Ci si può lamentare all’infinito di quanto manca in “Everything I Own”, ma non si sminuirà mai il tantissimo che c’è e che traccia un ritratto formidabile di colui che è stato spesso detto “il Wilson Pickett giamaicano”. Definizione che non sottoscrivo: l’ho sempre visto piuttosto (e non solo per una stupenda You Send Me, purtroppo assente) come un Sam Cooke caraibico o al limite (e non solo per una altrettanto meravigliosa Let’s Get It On, che c’è) un Marvin Gaye della battuta in levare.

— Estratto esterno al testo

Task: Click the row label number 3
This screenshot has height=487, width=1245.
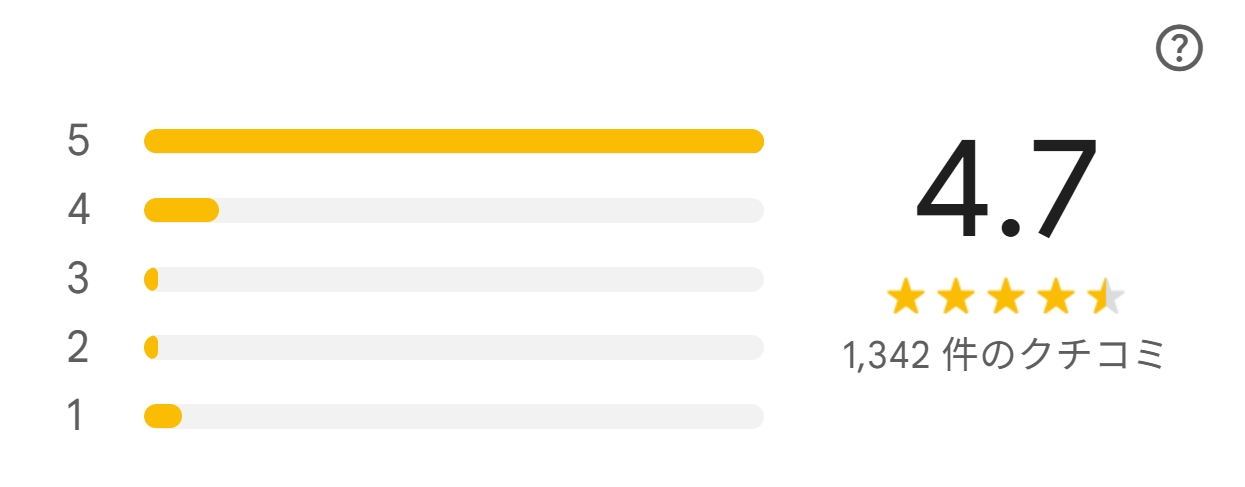Action: tap(79, 279)
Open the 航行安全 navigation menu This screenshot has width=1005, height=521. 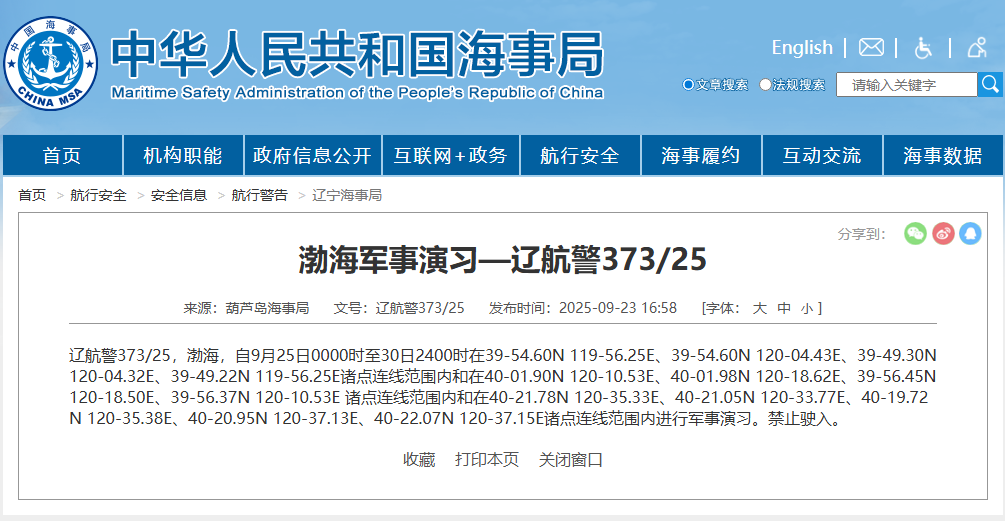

Con tutti i suoi limiti, “Everything I Own” ne offre sublime dimostrazione e coprendo praticamente per intero, visto che nel finale si spinge fino agli anni ’80 e ’90 (il congedo affidato al travolgente remake in chiave dancehall e in coppia con Shaggy del vecchio successo The Train Is Coming), una vicenda oramai ultraquarantennale. Che è come dire che seguendo la storia di Ken Boothe puoi ricostruire la storia della musica giamaicana, dallo ska al reggae, passando per quel rocksteady che lanciò definitivamente il nostro allora ragazzo (poco adatta alle scansioni veloci la seduzione della sua voce serica) e giungendo fino al ragamuffin, senza nemmeno negarsi qualche scampolo di dub. Sempre ben presente la lezione dei maestri americani.

Pubblicato per la prima volta su “Il Mucchio”, n.635, giugno 2007.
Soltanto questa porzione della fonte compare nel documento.